Ich weiß durch Mitteilungen von verschiedenen Seiten her positiv, daß meine Mutter keine Schönheit war, obgleich ich ein damals angefertigtes Porträt von ihr, das irgendwo existiert, nicht gesehen habe. Sich auf den ersten Blick in sie zu verlieben, war also nicht möglich. Zum Zweck eines bloßen Amüsements könnte sich Wersilow eine andere aussuchen, und eine solche war da, noch dazu eine unverheiratete, nämlich das Stubenmädchen Antissa Konstantinowna Saposhkowa. Ein Mensch aber, der mit dem Anton Goremyka im Kopf auf sein Gut kam und der dann auf Grund seines Rechts als Gutsherr die Heiligkeit der Ehe von auch nur einem einzigen Leibeigenen verletzte, der hätte sich doch stark vor sich selbst schämen müssen, denn ich wiederhole es: von diesem Anton Goremyka hat er noch vor einigen Monaten, also zwanzig Jahre nach jenen Ereignissen, in durchaus ernstem Ton gesprochen. Und diesem Anton wurde ja nur ein Pferd weggenommen, hier aber die Ehefrau! Es muß also etwas Besonderes stattgefunden haben, weswegen denn auch Mademoiselle Saposhkowa das Spiel verlor (meiner Ansicht nach war es für sie ein Gewinn). Ich habe ihm im vorigen Jahr mit all diesen Fragen ein paarmal zugesetzt, sobald es möglich war, mit ihm ein Gespräch zu führen (denn das war nicht immer möglich), und habe bemerkt, daß er trotz seiner weltmännischen Haltung und obwohl er zwanzig Jahre älter ist als ich, doch Ausflüchte machte. Aber ich ließ nicht locker, und wenigstens murmelte er einmal mit jener Miene vornehmer Geringschätzung, die er sich oft mir gegenüber . erlaubte, einen sonderbaren Gedanken vor sich hin: meine Mutter sei eine jener Schutzlosen gewesen, die man nicht eigentlich liebgewinne – im Gegenteil, durchaus nicht –, sondern gewissermaßen bedaure; ob wegen ihrer Demut oder weshalb sonst, das wisse nie jemand; aber dieses Bedauern halte länger an, und man fühle sich dadurch gebunden ... »Mit einem Wort, mein Lieber, die Sache gestaltet sich manchmal so, daß man nicht wieder loskommt.« Das hat er zu mir gesagt, und wenn es tatsächlich so zugegangen ist, so kann ich nicht glauben, daß er damals ein so dummer junger Hund gewesen ist, wie er zu jener Zeit gewesen zu sein angibt. Das mußte ich doch aussprechen.

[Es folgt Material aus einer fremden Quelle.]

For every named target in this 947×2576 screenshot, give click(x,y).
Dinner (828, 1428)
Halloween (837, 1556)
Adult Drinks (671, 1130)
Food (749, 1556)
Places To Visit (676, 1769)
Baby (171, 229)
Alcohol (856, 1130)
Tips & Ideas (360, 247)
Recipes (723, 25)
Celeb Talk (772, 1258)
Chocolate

Übrigens versicherte er mir bei demselben Gespräch, meine Mutter habe ihn aus »Unterwürfigkeit« geliebt: es fehlte nur noch, daß er behauptete, sie habe es gemäß ihrer Pflicht als Leibeigene getan! Er hat gelogen, um der Sache ein schönes Mäntelchen umzuhängen, gelogen gegen sein Gewissen und gegen Ehre und Anstand!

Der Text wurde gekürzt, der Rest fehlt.